** Opening RECORDS PROVIDED block **

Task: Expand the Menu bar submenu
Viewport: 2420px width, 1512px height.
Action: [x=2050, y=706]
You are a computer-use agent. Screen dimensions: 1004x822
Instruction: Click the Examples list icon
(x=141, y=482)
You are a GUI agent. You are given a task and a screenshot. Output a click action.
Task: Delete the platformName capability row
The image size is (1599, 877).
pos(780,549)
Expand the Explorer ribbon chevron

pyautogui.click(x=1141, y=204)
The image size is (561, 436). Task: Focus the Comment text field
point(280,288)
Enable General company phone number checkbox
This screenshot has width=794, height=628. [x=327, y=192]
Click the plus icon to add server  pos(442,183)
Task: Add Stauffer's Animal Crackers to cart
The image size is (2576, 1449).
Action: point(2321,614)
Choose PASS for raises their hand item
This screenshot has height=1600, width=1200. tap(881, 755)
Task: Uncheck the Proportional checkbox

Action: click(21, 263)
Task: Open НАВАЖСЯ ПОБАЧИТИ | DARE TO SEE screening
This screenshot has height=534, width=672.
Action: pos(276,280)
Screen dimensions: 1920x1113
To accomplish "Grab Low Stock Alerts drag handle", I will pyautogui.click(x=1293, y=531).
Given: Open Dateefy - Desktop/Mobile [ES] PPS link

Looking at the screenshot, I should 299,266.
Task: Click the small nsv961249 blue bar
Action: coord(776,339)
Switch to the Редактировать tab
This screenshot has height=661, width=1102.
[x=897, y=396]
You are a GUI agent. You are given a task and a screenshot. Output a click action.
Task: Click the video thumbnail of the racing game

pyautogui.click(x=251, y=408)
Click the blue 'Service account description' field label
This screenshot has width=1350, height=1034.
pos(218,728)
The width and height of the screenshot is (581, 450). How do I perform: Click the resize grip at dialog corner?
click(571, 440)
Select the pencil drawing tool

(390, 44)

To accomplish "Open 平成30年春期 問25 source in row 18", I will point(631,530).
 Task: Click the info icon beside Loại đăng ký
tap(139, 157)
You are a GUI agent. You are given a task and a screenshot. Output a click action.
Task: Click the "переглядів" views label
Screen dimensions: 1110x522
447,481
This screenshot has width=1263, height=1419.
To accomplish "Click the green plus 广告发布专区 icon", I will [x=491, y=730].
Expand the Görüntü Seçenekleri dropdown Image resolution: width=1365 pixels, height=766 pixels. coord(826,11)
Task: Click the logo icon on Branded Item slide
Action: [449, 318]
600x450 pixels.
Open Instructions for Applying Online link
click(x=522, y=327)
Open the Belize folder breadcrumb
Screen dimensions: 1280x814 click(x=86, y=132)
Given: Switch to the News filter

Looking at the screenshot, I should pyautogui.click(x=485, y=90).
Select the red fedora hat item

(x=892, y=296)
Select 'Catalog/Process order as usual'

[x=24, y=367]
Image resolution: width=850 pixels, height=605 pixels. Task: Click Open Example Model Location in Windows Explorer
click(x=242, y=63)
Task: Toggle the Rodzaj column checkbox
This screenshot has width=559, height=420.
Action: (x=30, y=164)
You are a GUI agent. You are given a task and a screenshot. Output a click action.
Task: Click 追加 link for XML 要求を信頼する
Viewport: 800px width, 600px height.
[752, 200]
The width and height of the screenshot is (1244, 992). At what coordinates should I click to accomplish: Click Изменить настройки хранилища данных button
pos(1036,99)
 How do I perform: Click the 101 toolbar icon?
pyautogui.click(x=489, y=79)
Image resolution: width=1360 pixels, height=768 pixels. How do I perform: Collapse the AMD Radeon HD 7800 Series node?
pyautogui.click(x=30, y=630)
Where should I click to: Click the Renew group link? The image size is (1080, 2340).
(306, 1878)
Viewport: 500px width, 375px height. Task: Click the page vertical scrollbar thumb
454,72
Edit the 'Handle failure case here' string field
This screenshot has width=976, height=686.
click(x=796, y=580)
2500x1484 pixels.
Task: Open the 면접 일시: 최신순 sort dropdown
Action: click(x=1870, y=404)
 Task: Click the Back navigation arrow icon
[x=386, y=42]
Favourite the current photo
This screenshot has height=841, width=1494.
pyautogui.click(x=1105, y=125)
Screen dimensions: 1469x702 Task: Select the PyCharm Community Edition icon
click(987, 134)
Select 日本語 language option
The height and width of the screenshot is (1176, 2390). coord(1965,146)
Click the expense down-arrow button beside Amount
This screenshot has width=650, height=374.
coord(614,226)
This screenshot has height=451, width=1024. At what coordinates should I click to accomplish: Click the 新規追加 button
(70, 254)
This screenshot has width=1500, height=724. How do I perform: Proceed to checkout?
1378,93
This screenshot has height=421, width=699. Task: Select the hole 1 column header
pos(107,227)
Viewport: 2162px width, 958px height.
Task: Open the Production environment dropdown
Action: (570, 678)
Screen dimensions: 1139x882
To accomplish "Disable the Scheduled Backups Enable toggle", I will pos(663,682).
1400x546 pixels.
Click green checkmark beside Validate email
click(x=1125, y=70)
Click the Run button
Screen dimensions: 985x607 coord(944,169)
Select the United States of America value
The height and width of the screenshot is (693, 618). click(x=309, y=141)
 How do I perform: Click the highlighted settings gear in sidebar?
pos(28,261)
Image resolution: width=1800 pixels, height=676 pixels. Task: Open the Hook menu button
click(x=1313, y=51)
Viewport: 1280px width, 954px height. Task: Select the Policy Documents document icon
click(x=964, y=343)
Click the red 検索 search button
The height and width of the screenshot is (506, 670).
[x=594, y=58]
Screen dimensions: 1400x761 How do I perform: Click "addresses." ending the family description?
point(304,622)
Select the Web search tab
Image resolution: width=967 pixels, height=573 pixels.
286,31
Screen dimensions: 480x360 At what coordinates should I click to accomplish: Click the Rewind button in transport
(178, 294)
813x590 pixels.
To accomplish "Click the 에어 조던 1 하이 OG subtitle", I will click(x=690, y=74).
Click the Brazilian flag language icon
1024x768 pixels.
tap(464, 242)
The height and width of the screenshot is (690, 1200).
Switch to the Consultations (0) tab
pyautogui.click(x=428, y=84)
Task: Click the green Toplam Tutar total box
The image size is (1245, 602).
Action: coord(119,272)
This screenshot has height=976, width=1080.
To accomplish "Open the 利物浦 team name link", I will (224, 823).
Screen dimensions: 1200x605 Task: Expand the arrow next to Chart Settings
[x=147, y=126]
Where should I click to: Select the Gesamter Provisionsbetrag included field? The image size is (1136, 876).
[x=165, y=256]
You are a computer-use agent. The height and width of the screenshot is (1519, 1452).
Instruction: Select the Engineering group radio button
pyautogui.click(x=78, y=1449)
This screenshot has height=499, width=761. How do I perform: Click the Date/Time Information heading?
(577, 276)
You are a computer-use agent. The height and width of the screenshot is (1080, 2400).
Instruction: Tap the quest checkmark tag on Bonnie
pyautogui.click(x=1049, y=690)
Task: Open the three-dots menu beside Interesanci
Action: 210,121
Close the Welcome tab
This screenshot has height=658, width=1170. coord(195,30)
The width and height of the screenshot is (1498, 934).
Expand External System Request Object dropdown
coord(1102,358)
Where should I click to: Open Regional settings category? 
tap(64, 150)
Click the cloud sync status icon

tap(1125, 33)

** Closing RECORDS PROVIDED block **

*EXERCISE PROMPT:*
Work through the entries above and report the number of lines that include "computer", with nothing else.

*WRITTEN RESPONSE:*
3